What is asked:
Update the hoof-trimming thread from "Does anyone use" to "Occasionally a grinder.", replacing "farrier's knife" with "hoof knife".

# Trimming hooves with razor knife



## Dani-1995 (Mar 11, 2011)

Does anyone use a razor knife to trim hooves and if so which one?


----------



## Tenacross (May 26, 2011)

When I first started, I tried to use a farrier's knife to trim hooves. Did not work well for me. Lots of blood a couple times. I now stick to hoof trimmers and a farrier's rasp. Occasionally a grinder.


----------



## Dani-1995 (Mar 11, 2011)

I know alot of people who use knives to get the sole even with the wall. I've been taught how and done it before. I can't seem to get it all flat like I want with trimmers and my Goats have real soft hooves so rasps don't do much on them

Im looking at utility type razor knifes. Hopefully I don't mess up and cut one too deep.


----------



## Tenacross (May 26, 2011)

Dani-1995 said:


> I know alot of people who use knives to get the sole even with the wall. I've been taught how and done it before. I can't seem to get it all flat like I want with trimmers and my Goats have real soft hooves so rasps don't do much on them Im looking at utility type razor knifes. Hopefully I don't mess up and cut one too deep.


Yeah, you're right, the rasp doesn't do well with the soft sole sometimes. I just try to get it with the trimmers. I'm too dangerous with the knife. 
The angle grinder will level it off. You have to be careful with those though too. Both for you and the goat. Too hot for the goat and flesh eating for humans. I wear a leather glove on the hand holding the foot. Same with the rasp actually. Sorry I have no good knife advise for you. :hammer:


----------



## Sylvie (Feb 18, 2013)

I use a utility knife, or sometimes my pocket knife, which ever is nearby.  Works great!

I have Nigerians, so I don't know if it is harder to hold a large goat so you don't cut any fingers off


----------



## Jessica84 (Oct 27, 2011)

Dataset extract:
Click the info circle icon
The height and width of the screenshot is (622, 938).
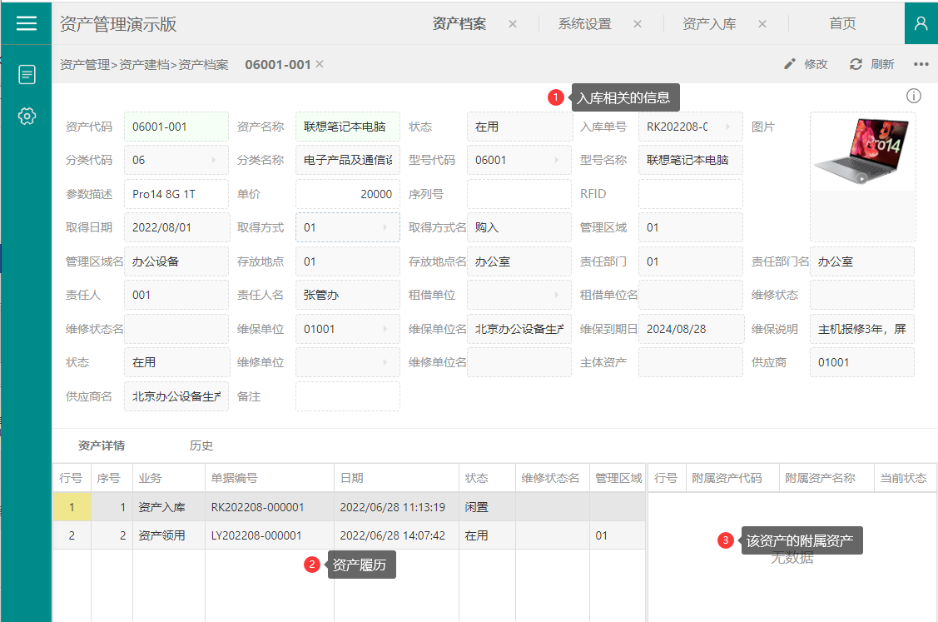914,97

The solution:
Does anyone use a razor knife to trim hooves and if so which one?


----------



## Tenacross (May 26, 2011)

When I first started, I tried to use a hoof knife to trim hooves. Did not work well for me. Lots of blood a couple times. I now stick to hoof trimmers and a farrier's rasp. Occasionally a grinder.